[Stored data entries]
*** Begin section ***
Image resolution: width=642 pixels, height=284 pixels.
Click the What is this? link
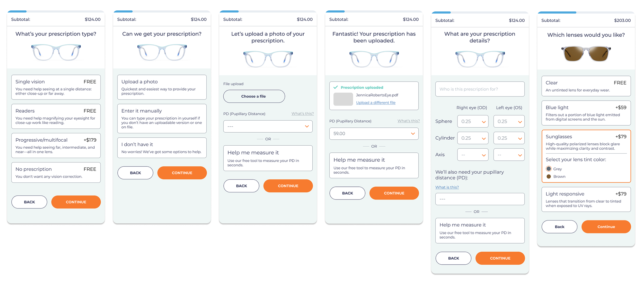click(x=447, y=187)
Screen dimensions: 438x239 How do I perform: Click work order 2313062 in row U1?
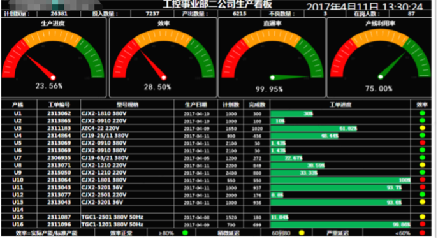click(x=59, y=113)
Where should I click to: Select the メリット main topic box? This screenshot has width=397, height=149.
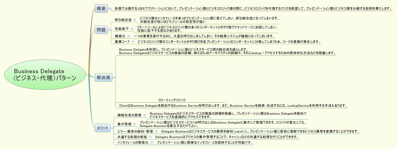point(102,128)

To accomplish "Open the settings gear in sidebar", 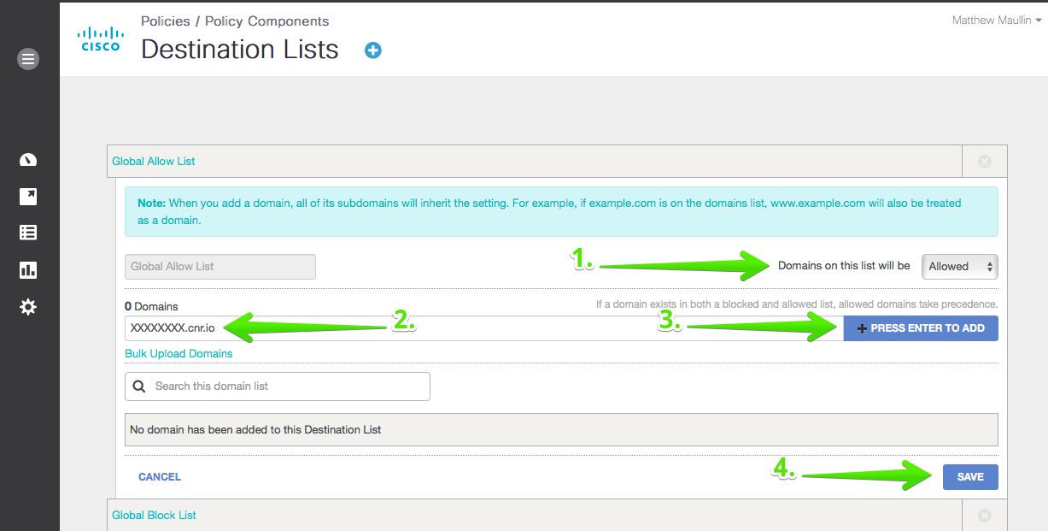I will (x=28, y=307).
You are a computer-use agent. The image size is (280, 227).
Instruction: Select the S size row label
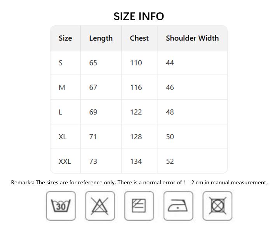point(61,63)
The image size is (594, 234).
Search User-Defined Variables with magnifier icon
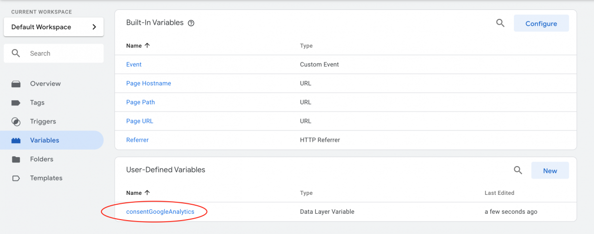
*** End section ***
> **REQUIRED ACTION**
Return only the lines from the one containing "You are a computer-use" through the last line of the entries above, exactly as written and without pictures.

> **EXERCISE ANSWER**
You are a computer-use agent. The image size is (280, 227).
Instruction: Select the S size row label
point(61,63)
The image size is (594, 234).
Search User-Defined Variables with magnifier icon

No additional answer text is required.